L’interconnessione di tutti questi oggetti e la correlazione delle informazioni che trasmetteranno cambieranno con buona probabilità tutti i paradigmi economici esistenti, e in particolare una frase mi ha colpito, ovvero con l’Internet of things si passerà “dalla cultura del possesso alla cultura dell’uso”.
Questa conclusione è legata al fatto che gli oggetti interconnessi saranno in grado di trasmettere dati sul loro utilizzo: molti beni che oggi sono acquistati da tutti, ma hanno un basso grado utilizzo, potrebbero essere forniti a “nolo” e fatti pagare per il solo periodo di utilizzo. Un esempio era quello del trapano, ma è già vero anche per le auto (ad esempio penso al Car Sharing a Milano), e si potrebbe estendere a molto altro ancora.
Certo, questa è una riflessione che ottimisticamente mette l’essere umano al centro e dove i servizi sono finalizzati a migliorare l’esistenza dell’uomo, a ridurne l’impatto sull’ambiente con la produzione di meno beni il cui utilizzo è ottimizzato, etc.
L’altra visione è che molti dei servizi legati all’Internet of things saranno magari gratuiti, perché la merce di scambio saranno le informazioni sull’utilizzo che ne faremo, dell’ambiente nel quali li utilizzeremo, e così via, alla stregua di molti servizi internet (facebook e google in primis) che oggi sono gratuiti, essendo la nostra vita “digitale” la vera merce di scambio.
Quel che è certo è che l’impatto sulle nostre vite, come le conosciamo adesso, sarà fortissimo.
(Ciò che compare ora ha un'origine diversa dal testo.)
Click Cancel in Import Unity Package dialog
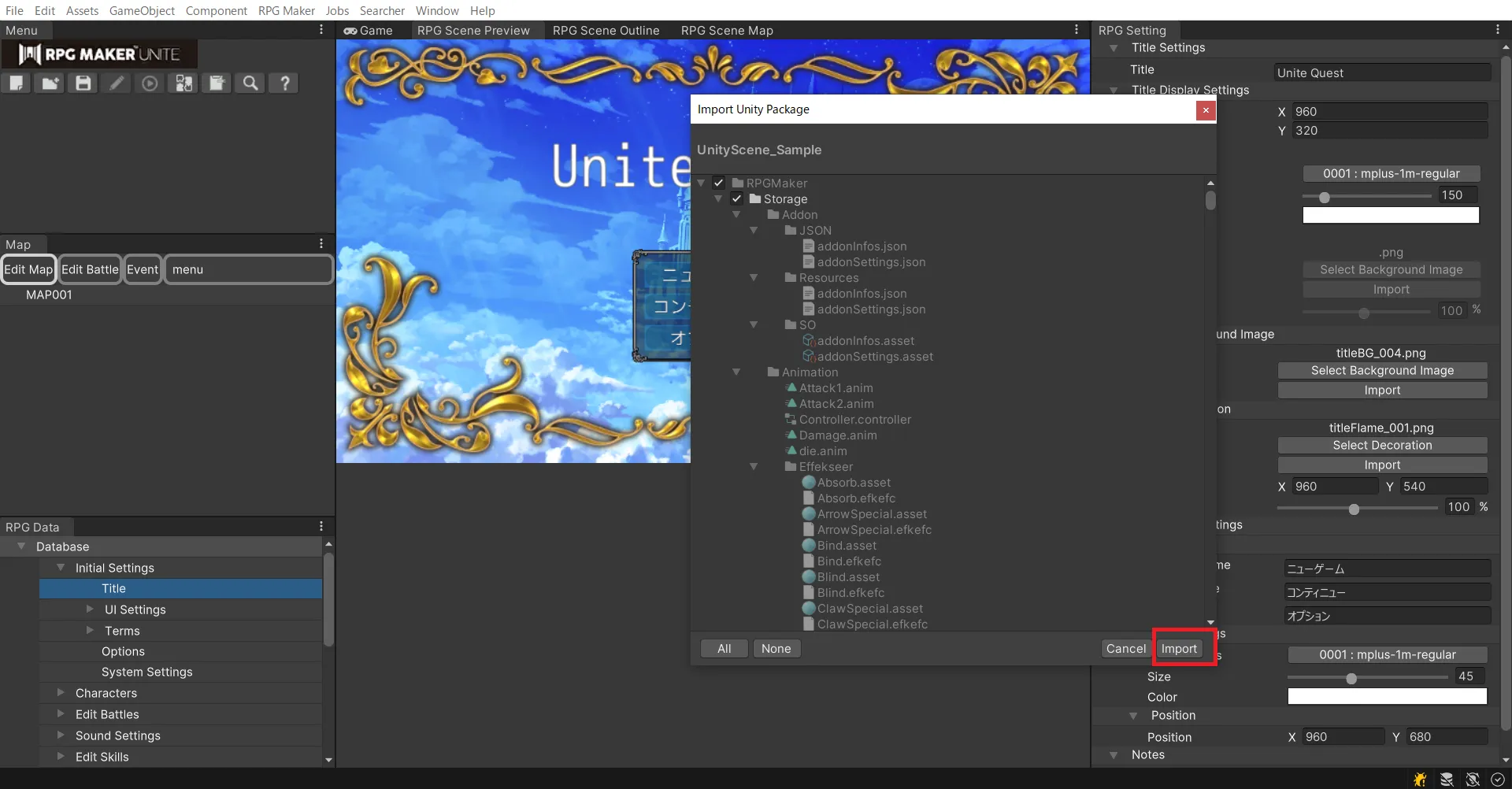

Ho però in mente una cosa: se vorremo poter sempre scegliere davvero, dovremo avere la consapevolezza dell’influenza che tali strumenti esercitano su di noi. Aspettative da parte di chi ci “segue”, confronto con chi noi “seguiamo”, bisogno “eccessivo” di relazione con gli altri che genera invidia e frustrazione in una spirale senza fine, sono tutti elementi che dobbiamo conoscere. E appunto, nel fare le scelte, bisognerà (e già oggi bisogna) disporre di silenzio, nel quale poter operare in autonomia senza altre voci se non quelle della nostra esperienza, dei maestri e delle persone che ci amano in modo leale.